(The records)
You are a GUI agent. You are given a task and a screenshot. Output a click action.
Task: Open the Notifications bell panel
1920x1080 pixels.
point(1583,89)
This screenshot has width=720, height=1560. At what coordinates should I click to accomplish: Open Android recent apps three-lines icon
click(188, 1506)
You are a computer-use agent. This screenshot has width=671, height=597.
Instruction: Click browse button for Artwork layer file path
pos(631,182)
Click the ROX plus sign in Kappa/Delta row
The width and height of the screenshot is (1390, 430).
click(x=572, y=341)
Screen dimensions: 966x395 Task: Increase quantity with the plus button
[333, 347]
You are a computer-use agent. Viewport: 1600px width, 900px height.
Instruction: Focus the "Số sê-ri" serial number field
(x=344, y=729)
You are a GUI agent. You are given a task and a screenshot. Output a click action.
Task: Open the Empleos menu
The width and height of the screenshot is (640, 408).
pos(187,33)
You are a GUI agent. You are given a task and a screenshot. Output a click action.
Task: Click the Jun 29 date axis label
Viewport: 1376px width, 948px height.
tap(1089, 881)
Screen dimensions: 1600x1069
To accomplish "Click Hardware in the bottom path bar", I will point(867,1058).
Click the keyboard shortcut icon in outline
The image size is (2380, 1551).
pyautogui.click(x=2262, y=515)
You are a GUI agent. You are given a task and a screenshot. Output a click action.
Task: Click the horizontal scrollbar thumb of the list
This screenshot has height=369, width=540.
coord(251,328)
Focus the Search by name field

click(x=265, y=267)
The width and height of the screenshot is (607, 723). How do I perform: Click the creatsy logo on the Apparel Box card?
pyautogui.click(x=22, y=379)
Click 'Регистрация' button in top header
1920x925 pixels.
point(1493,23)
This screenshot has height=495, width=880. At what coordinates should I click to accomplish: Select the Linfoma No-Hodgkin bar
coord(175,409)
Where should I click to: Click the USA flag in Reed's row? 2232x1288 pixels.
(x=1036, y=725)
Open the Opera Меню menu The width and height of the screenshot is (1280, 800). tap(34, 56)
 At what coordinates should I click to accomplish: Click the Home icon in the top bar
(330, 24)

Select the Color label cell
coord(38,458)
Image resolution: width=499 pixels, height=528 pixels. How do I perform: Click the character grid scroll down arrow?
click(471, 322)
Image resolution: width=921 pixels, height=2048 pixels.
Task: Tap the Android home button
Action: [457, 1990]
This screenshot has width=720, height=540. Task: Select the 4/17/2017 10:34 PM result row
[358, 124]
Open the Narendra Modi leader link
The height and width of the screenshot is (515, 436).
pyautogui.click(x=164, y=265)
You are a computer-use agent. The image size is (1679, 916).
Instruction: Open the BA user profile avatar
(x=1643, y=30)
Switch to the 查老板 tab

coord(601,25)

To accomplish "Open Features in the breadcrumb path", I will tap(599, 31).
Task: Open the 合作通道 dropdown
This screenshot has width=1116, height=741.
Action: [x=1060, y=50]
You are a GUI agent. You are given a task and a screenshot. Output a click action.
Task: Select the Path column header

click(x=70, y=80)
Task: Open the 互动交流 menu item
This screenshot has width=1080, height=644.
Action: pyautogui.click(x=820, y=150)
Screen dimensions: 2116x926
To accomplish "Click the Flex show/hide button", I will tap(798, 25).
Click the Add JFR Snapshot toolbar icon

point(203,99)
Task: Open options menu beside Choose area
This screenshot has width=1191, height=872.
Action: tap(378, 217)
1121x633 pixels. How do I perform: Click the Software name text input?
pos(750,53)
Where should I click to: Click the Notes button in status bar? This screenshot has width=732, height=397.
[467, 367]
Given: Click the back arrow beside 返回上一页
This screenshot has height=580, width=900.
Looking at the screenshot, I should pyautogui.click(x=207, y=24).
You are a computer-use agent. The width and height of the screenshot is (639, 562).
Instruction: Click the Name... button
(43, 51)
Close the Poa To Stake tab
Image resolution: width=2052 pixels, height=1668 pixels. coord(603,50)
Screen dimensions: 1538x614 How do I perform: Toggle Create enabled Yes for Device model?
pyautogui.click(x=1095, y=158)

(Prompt) Copy out every line of the material above that contains the word "menu", matching its case exactly.

(Finished task)
Task: Open the Empleos menu
Open the Opera Меню menu The width and height of the screenshot is (1280, 800). tap(34, 56)
Task: Open the 互动交流 menu item
Task: Open options menu beside Choose area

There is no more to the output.